Ramadan akan kembali pada Sang Robbul Izzati, beberapa hari lagi ia akan pergi. Ada 3 hal yang selalu saya rindukan saat Ramadan, yaitu:

  1. Moment Ibadah
Saat Ramadan tiba, ibadah otomatis bertambah. Mendirikan solat tarawih, witir hingga membaca al-Qur’an menjadi bagian penting selama bulan ini. Jikalah tak melakukan solat tarawih, rasanya bakal ada yang kurang afdol. Sehingga Ramadan sebagai sebuah momentum untuk mengupgrade ibadah yang kita miliki.

  1. Moment muamalah
Mu’amalah ini yang dimaksud adalah bermuamalah pada sesama. Hal ini bisa dimulai dengan saling memberikan makanan untuk buka puasa kepada tetangga dan saudara, memberikan bantuan tenaga atau pikiran pada sesame, hingga berbagi zakat fitrah.

  1. Moment Berbuka Puasa
Berbuka puasa di bulan Ramadan berasa berbeda dengan berbuka puasa di hari-hari biasa, seakan-akan Ramadan memiliki aura dan magnet yang berbeda dari hari-hari sebelumnya.

4.     Moment mudik sekeluarga
Mudik sebagai tradisi bagi masyarakat Indonesia khususnya memiliki arti tersendiri bahwa kebahagiaan saat berlebaran akan terasa penuh makna dan membawa kebahagiaan tersendiri dalam diri. Mudik itu seru dan selalu ada cerita dibalik tradisi ini.

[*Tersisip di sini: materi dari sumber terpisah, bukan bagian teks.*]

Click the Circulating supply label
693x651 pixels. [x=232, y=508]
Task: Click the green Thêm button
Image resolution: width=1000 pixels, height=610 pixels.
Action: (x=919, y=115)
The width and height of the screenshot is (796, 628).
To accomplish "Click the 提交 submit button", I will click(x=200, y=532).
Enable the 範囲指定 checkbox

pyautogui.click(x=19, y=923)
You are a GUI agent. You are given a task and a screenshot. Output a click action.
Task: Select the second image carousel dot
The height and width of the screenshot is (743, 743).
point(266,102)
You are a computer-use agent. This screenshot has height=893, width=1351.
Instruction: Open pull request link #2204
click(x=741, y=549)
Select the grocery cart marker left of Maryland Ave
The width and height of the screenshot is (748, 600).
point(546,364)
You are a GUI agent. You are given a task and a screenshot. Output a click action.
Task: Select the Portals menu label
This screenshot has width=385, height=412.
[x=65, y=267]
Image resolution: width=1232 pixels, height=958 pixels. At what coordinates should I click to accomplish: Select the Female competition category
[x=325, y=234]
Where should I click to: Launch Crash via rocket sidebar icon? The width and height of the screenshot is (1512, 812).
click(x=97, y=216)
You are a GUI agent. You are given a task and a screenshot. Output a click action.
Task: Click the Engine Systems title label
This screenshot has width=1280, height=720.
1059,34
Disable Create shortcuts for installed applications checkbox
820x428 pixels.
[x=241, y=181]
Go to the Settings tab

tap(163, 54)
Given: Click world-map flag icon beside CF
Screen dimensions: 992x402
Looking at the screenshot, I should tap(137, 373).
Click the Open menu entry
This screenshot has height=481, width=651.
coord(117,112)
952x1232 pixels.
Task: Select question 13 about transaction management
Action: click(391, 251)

5.     Moment berbagi kebaikan
Berbagi kebaikan pada sesama sangat memiliki nilai pahala lebih pada saat Ramadan tiba. Seakan Allah memberikan pahala yang berlipat-lipat. Sehingga semua muslim berlomba-lomba untuk berbuat kebaikan ini.

Nah Narablog, ketika Ramadan telah benar-benar pergi, tetapkan terpatri bahwa kita selalu merinduinya. Apa yang telah kita lakukan selama Ramadah tetaplah kita jaga dan kita lakukan dengan penuh istiqomah. Semoga bermanfaat.